To investigate the process of amyloid β-protein (Aβ) accumulation in cerebral amyloid angiopathy (CAA), the levels of Aβ were determined in the soluble fraction of extra- and intracranial blood vessels and leptomeninges obtained at autopsy. Two enzyme immunoassays were employed that are known to sensitively and specifically quantify two Aβ species, Aβ1–40 and 1–42(43). Aβ was detectable in the intracranial blood vessels and leptomeninges with the latter containing the highest levels, while it was undetectable in the extracranial blood vessels. Thus the levels of soluble Aβ correlated well with the prediiection sites for CAA. Among individuals aged 20 to 90, the Aβ levels in the leptomeninges increased sharply in those aged 50 to 70 and thereafter tended to decline.
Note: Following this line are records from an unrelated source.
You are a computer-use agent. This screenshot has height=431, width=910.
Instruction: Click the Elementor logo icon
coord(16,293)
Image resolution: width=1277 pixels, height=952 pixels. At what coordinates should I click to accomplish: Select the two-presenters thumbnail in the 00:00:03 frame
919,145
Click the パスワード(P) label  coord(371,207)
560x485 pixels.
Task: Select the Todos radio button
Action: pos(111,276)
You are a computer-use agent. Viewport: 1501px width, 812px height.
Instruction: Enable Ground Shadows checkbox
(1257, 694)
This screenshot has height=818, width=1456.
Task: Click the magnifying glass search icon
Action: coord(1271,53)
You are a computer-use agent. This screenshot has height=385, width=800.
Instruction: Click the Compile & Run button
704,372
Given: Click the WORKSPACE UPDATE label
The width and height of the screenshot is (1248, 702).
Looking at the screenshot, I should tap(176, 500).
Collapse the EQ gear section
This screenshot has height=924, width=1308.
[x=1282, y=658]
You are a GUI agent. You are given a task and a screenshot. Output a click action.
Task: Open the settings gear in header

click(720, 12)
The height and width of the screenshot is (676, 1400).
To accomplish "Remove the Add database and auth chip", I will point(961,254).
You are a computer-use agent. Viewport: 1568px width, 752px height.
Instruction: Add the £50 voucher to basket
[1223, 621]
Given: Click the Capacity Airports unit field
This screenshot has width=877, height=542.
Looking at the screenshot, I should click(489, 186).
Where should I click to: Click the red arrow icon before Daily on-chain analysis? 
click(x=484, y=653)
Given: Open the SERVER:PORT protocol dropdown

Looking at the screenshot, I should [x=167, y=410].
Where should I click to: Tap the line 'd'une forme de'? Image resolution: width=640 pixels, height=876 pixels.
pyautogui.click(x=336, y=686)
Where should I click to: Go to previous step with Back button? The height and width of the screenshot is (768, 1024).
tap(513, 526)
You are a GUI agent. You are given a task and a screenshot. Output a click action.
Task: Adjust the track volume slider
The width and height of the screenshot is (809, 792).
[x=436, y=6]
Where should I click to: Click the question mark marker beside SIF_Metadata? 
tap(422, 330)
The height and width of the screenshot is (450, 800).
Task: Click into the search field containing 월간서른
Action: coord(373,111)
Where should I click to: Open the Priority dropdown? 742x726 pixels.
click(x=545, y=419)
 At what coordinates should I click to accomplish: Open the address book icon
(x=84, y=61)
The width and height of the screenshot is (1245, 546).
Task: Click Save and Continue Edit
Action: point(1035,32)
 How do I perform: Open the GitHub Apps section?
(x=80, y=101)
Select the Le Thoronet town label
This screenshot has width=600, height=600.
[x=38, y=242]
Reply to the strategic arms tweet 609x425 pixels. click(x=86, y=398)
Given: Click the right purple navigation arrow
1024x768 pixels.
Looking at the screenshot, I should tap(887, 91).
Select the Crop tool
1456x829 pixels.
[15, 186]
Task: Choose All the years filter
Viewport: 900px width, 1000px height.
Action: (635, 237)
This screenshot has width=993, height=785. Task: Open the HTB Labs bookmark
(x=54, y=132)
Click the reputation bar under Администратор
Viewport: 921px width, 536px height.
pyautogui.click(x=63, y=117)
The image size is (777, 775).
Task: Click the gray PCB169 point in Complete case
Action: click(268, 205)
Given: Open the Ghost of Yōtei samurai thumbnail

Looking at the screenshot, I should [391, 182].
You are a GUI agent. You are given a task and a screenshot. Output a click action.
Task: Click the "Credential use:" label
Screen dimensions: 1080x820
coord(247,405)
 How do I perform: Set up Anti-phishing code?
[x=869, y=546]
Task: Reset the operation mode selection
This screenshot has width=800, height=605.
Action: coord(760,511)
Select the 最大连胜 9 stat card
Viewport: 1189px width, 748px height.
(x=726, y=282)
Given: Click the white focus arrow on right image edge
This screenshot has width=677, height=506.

However, only slight degrees of CAA were detected by immunocytochemistry, even when those leptomeninges contained high levels of Aβ comparable with those in Alzheimer's disease. The level of Aβ1–42 was almost always severalfold that of Aβ1–40 in the soluble fraction of leptomeninges. This is in good agreement with the immunocytochemical result showing the presence of Aβ40-negative, Aβ42(43)-positive meningeal vessels. These results indicate that Aβ1–42 is the initially deposited species in CAA and that the disruption of Aβ homeostasis precedes Aβ deposition in the meningeal vessels.